> [Task description] Going line by line through the data below, how many lines contain the word "with"? Give only the number.

> [Source information]
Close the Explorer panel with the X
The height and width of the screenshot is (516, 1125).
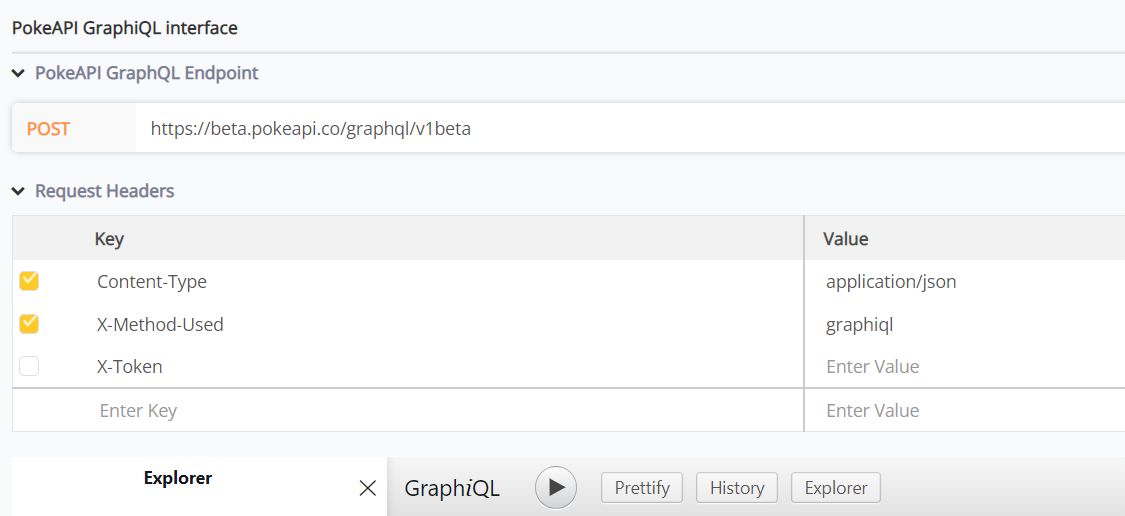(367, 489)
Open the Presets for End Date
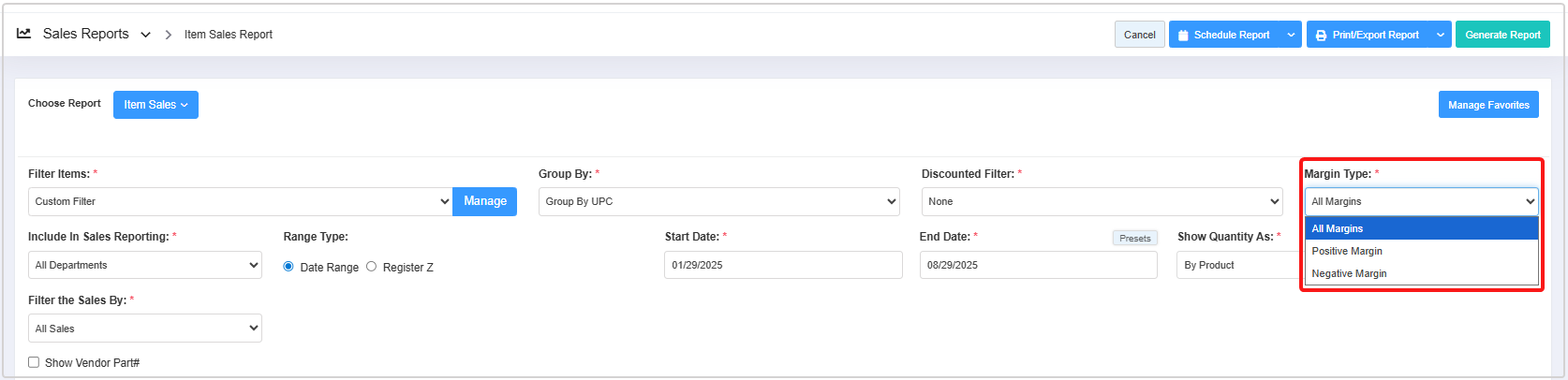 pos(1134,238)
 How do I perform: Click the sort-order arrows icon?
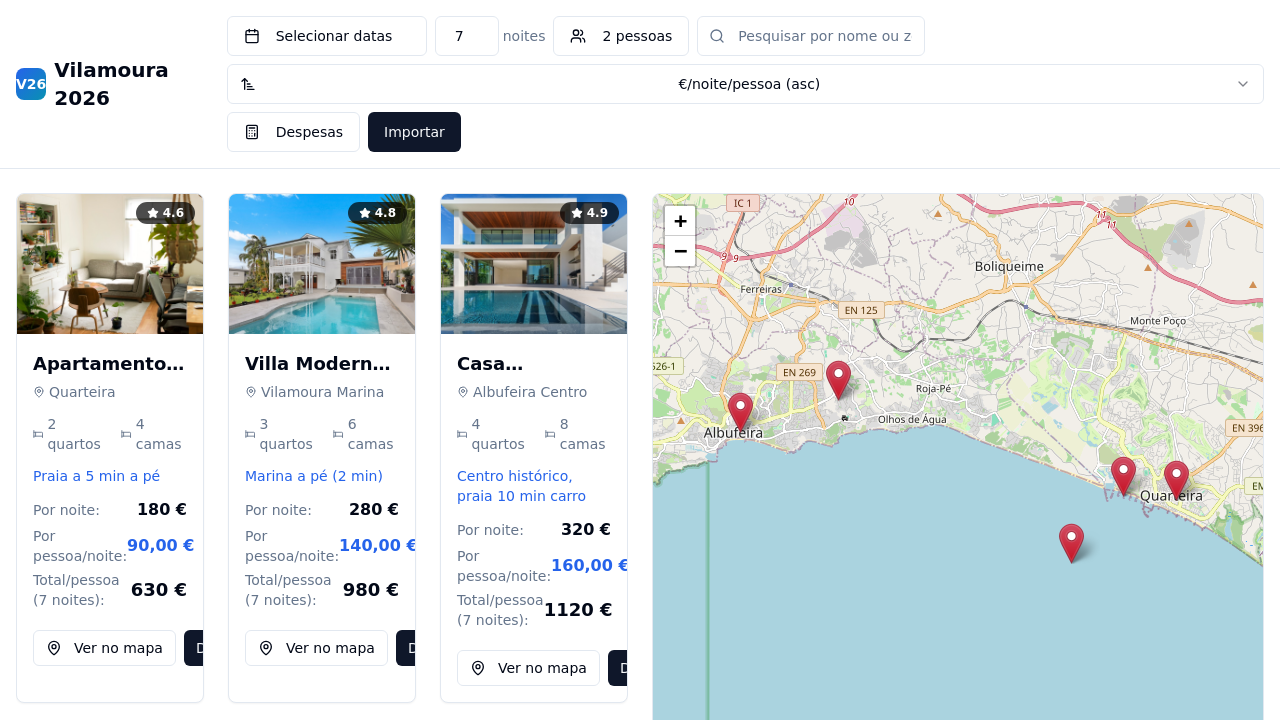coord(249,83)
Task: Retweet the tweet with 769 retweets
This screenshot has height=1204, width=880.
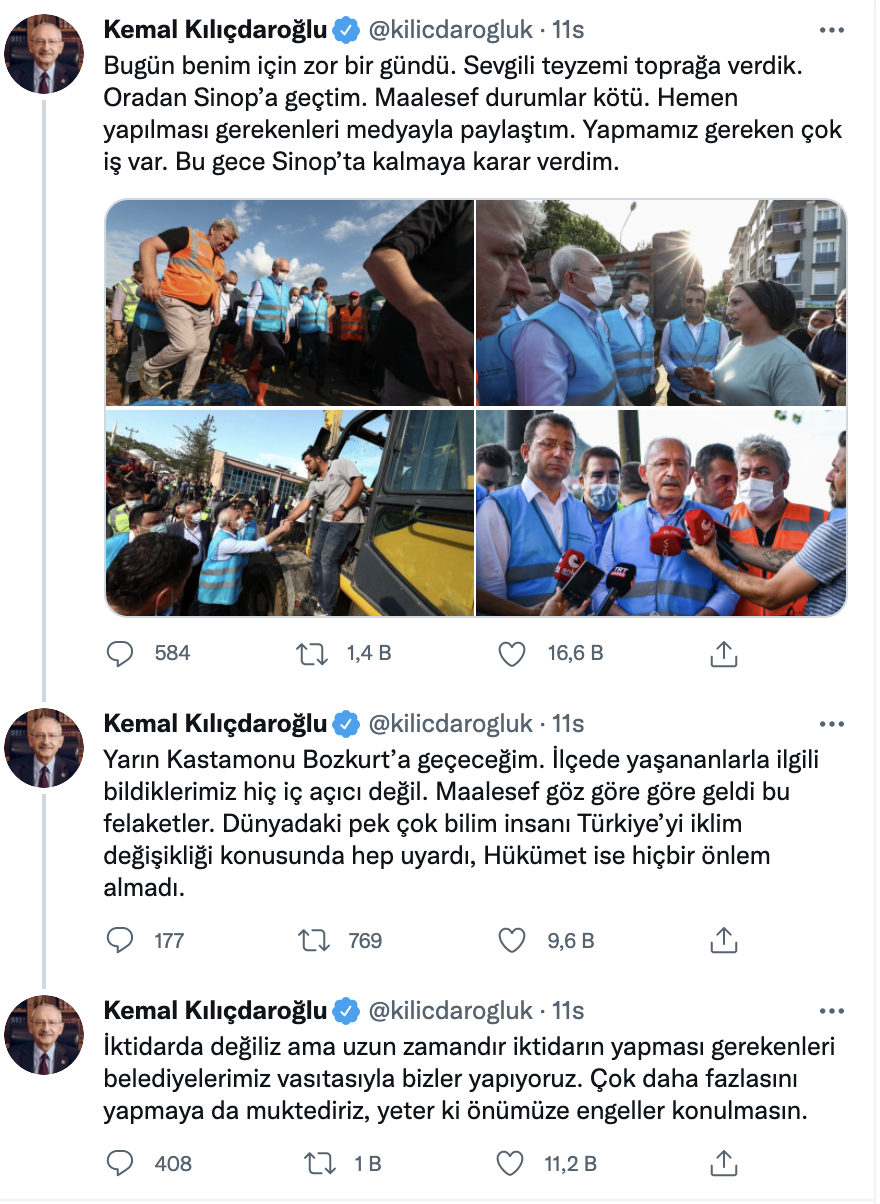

> [Exercise output] 2